§ **EXERCISE DESCRIPTION**: Copy the listing below, renaming every "GUI agent" to "interface agent" and leaving all else unchanged.
--- Start GIVEN DATA ---
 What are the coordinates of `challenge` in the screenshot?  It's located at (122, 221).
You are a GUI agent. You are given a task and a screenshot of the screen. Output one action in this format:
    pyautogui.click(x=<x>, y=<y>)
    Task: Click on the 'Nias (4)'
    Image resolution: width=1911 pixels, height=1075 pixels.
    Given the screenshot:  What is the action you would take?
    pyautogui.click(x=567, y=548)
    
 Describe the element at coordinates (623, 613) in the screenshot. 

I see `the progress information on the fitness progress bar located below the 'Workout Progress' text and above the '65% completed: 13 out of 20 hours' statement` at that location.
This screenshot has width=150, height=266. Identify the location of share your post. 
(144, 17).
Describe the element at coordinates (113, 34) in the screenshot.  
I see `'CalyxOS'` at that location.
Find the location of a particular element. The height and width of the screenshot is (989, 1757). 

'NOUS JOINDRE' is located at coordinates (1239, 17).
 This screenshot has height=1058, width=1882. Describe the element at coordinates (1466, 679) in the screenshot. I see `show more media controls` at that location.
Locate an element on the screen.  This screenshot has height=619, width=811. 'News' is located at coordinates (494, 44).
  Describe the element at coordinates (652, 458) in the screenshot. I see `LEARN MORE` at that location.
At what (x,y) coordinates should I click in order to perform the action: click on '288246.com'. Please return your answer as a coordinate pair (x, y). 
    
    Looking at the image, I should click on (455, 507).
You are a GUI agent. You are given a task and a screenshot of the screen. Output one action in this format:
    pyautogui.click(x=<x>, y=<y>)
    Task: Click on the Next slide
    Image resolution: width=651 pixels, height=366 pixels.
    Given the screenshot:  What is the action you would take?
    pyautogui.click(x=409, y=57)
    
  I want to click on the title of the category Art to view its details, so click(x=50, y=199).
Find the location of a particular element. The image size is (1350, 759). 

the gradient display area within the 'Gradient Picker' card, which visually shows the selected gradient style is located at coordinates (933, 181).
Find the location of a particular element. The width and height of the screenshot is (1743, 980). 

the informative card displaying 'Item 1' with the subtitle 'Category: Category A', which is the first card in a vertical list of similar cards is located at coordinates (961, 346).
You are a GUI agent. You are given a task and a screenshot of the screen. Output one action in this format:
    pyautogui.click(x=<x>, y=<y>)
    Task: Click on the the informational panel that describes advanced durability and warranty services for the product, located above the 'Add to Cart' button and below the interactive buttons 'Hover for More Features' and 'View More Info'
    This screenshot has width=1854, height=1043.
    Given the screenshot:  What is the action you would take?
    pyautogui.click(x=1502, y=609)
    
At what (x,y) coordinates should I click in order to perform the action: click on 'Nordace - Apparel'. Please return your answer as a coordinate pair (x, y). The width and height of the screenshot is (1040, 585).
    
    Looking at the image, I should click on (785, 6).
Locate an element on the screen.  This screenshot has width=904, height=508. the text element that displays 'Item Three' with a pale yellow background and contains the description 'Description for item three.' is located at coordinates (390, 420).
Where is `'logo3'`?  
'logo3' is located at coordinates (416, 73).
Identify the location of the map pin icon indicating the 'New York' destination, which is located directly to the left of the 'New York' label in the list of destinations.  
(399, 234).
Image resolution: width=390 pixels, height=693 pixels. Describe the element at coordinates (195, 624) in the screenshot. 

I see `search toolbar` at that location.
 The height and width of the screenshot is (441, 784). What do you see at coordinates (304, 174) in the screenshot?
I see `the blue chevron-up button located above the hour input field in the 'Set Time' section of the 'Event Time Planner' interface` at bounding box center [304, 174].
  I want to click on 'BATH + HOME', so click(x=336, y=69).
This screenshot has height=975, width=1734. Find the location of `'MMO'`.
--- End GIVEN DATA ---
§ **OUTPUT BELOW**:
 What are the coordinates of `challenge` in the screenshot?  It's located at (122, 221).
You are a interface agent. You are given a task and a screenshot of the screen. Output one action in this format:
    pyautogui.click(x=<x>, y=<y>)
    Task: Click on the 'Nias (4)'
    Image resolution: width=1911 pixels, height=1075 pixels.
    Given the screenshot:  What is the action you would take?
    pyautogui.click(x=567, y=548)
    
 Describe the element at coordinates (623, 613) in the screenshot. 

I see `the progress information on the fitness progress bar located below the 'Workout Progress' text and above the '65% completed: 13 out of 20 hours' statement` at that location.
This screenshot has width=150, height=266. Identify the location of share your post. 
(144, 17).
Describe the element at coordinates (113, 34) in the screenshot.  
I see `'CalyxOS'` at that location.
Find the location of a particular element. The height and width of the screenshot is (989, 1757). 

'NOUS JOINDRE' is located at coordinates (1239, 17).
 This screenshot has height=1058, width=1882. Describe the element at coordinates (1466, 679) in the screenshot. I see `show more media controls` at that location.
Locate an element on the screen.  This screenshot has height=619, width=811. 'News' is located at coordinates (494, 44).
  Describe the element at coordinates (652, 458) in the screenshot. I see `LEARN MORE` at that location.
At what (x,y) coordinates should I click in order to perform the action: click on '288246.com'. Please return your answer as a coordinate pair (x, y). 
    
    Looking at the image, I should click on (455, 507).
You are a interface agent. You are given a task and a screenshot of the screen. Output one action in this format:
    pyautogui.click(x=<x>, y=<y>)
    Task: Click on the Next slide
    Image resolution: width=651 pixels, height=366 pixels.
    Given the screenshot:  What is the action you would take?
    pyautogui.click(x=409, y=57)
    
  I want to click on the title of the category Art to view its details, so click(x=50, y=199).
Find the location of a particular element. The image size is (1350, 759). 

the gradient display area within the 'Gradient Picker' card, which visually shows the selected gradient style is located at coordinates (933, 181).
Find the location of a particular element. The width and height of the screenshot is (1743, 980). 

the informative card displaying 'Item 1' with the subtitle 'Category: Category A', which is the first card in a vertical list of similar cards is located at coordinates (961, 346).
You are a interface agent. You are given a task and a screenshot of the screen. Output one action in this format:
    pyautogui.click(x=<x>, y=<y>)
    Task: Click on the the informational panel that describes advanced durability and warranty services for the product, located above the 'Add to Cart' button and below the interactive buttons 'Hover for More Features' and 'View More Info'
    This screenshot has width=1854, height=1043.
    Given the screenshot:  What is the action you would take?
    pyautogui.click(x=1502, y=609)
    
At what (x,y) coordinates should I click in order to perform the action: click on 'Nordace - Apparel'. Please return your answer as a coordinate pair (x, y). The width and height of the screenshot is (1040, 585).
    
    Looking at the image, I should click on (785, 6).
Locate an element on the screen.  This screenshot has width=904, height=508. the text element that displays 'Item Three' with a pale yellow background and contains the description 'Description for item three.' is located at coordinates (390, 420).
Where is `'logo3'`?  
'logo3' is located at coordinates (416, 73).
Identify the location of the map pin icon indicating the 'New York' destination, which is located directly to the left of the 'New York' label in the list of destinations.  
(399, 234).
Image resolution: width=390 pixels, height=693 pixels. Describe the element at coordinates (195, 624) in the screenshot. 

I see `search toolbar` at that location.
 The height and width of the screenshot is (441, 784). What do you see at coordinates (304, 174) in the screenshot?
I see `the blue chevron-up button located above the hour input field in the 'Set Time' section of the 'Event Time Planner' interface` at bounding box center [304, 174].
  I want to click on 'BATH + HOME', so click(x=336, y=69).
This screenshot has height=975, width=1734. Find the location of `'MMO'`.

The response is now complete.